*** TASK INPUT ***
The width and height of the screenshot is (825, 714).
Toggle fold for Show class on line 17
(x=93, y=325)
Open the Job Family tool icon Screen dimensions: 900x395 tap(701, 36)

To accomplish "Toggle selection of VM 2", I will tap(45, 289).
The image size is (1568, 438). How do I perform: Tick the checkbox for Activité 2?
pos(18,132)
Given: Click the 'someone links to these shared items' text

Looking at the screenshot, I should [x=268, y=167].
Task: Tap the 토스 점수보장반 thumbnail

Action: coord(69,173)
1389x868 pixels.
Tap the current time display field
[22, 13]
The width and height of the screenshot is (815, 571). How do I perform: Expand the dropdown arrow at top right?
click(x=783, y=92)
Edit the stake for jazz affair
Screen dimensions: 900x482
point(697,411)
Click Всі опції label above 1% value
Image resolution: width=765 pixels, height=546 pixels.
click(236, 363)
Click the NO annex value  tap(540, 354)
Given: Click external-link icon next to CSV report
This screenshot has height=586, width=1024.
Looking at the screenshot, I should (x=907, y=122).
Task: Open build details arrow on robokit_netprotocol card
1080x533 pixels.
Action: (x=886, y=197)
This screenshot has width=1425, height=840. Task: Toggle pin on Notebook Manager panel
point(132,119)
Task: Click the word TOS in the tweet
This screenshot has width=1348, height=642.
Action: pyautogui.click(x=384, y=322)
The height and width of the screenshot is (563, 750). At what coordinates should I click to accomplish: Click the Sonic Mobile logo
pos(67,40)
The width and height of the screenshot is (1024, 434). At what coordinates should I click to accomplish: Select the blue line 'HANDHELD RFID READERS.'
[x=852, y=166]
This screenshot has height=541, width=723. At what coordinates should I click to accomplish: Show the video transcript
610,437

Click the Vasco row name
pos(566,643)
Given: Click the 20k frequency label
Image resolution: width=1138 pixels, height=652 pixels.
*** End of TASK INPUT ***
TASK DETAILS | Reproduce each line from the records that contains the word "icon".

TASK ANSWER |
Open the Job Family tool icon Screen dimensions: 900x395 tap(701, 36)
Given: Click external-link icon next to CSV report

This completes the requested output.